Tras de echar un último vistazo a la siempre cambiante ciudad, Tlacaélel trató de imaginar, sin conseguirlo, la posible reacción que sobrevendría entre sus habitantes al momento de enterarse de lo ocurrido, concluyendo para sus adentros, que sería precisamente la conducta que frente a este hecho adoptase el pueblo la que vendría a poner de manifiesto la verdadera fortaleza del Imperio, demostrando así si éste era sólo un gigante engreído y vanidoso, incapaz de hacer frente al infortunio y de alcanzar las elevadas metas para las que había sido creado, o si por el contrario, constituía ya un organismo lo suficientemente poderoso como para lograr convertir sus fracasos en valiosas experiencias, que viniesen a acrecentar sus fuerzas en lugar de disminuirlas.
Retornando al Palacio Imperial, Tlacaélel ordenó que se convocase de inmediato a los habitantes de la capital azteca a una gran reunión en la Plaza Mayor, pues deseaba informar a todo el pueblo respecto a un asunto de particular importancia.

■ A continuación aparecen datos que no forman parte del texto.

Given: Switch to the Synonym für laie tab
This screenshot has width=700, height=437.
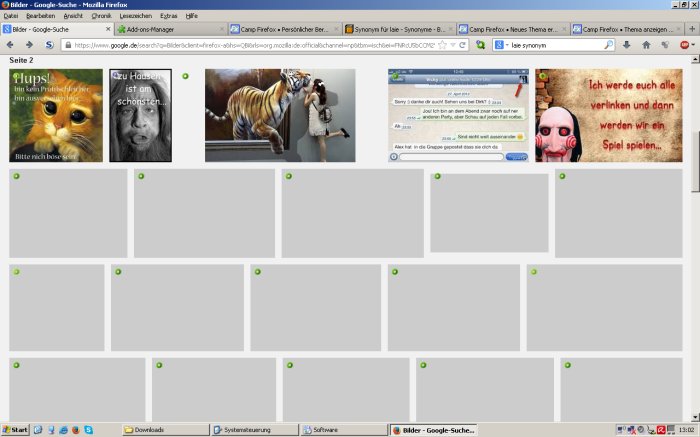Looking at the screenshot, I should 398,30.
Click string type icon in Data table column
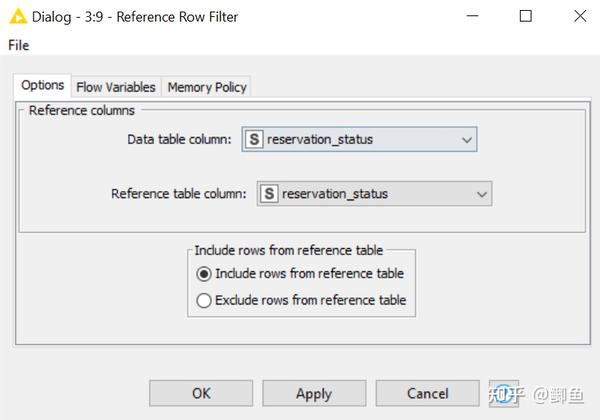The height and width of the screenshot is (420, 600). click(254, 140)
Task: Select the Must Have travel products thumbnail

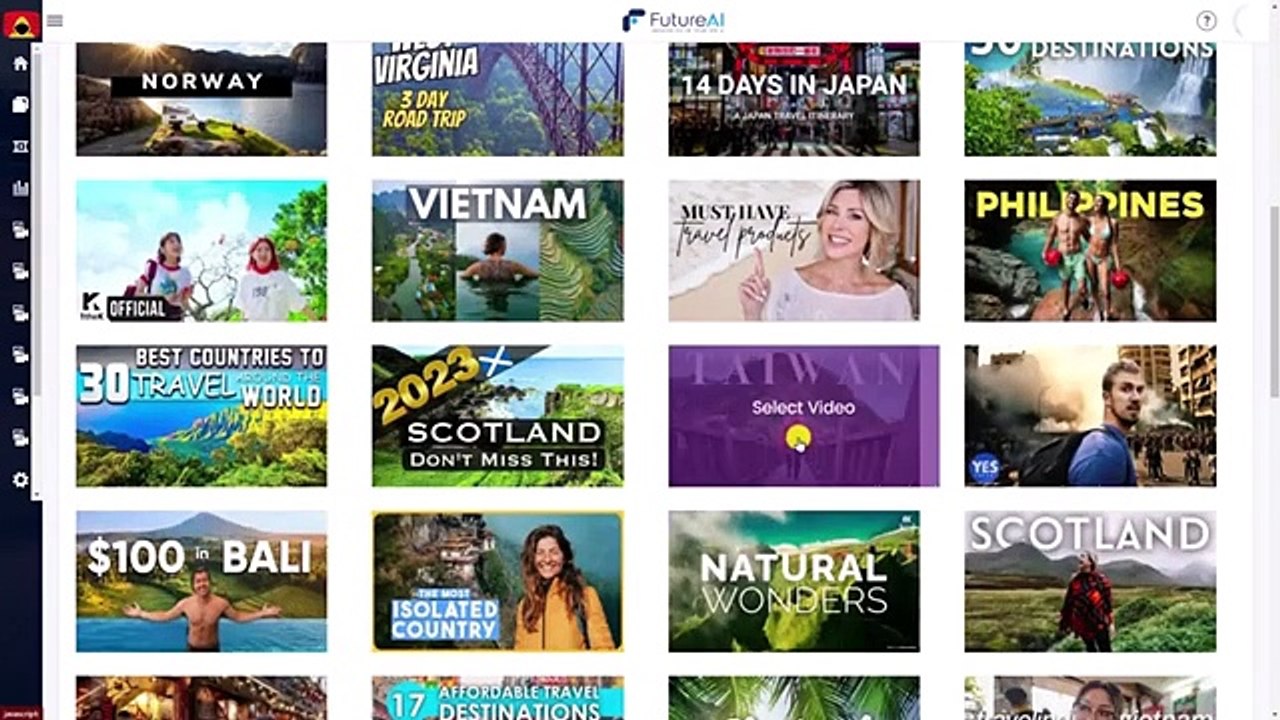Action: tap(794, 251)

Los enormes caracoles marinos existentes en los diversos templos de la ciudad comenzaron a inundar el espacio con su ronco y poderoso acento. Ante su insistente llamado, la gente interrumpía el desempeño de sus actividades cotidianas y acudía presurosa a inquirir la causa de tan inusitada algarabía. Los mensajeros enviados a todos los templos de la capital se concretaban a informar, a cuantos querían escucharles, que el Azteca entre los Aztecas había citado a su pueblo para comunicarle una trascendental noticia. Muy pronto, los canales y las calles de la Gran Tenochtítlan comenzaron a verse pictóricos de largas filas de canoas y de apretadas multitudes, que convergían desde los cuatro rumbos de la ciudad hacia la Gran Plaza Mayor, tradicional lugar de reunión del Pueblo del Sol.
Por el rumbo de Teopan —región oriente de la capital azteca— existía una prestigiada escuela para niños menores de diez años fundada mucho tiempo atrás por Citlalmina, a la que asistían Moctezuma y Cuitláhuac, hijos del Emperador Axayácatl, de nueve y seis años de edad respectivamente.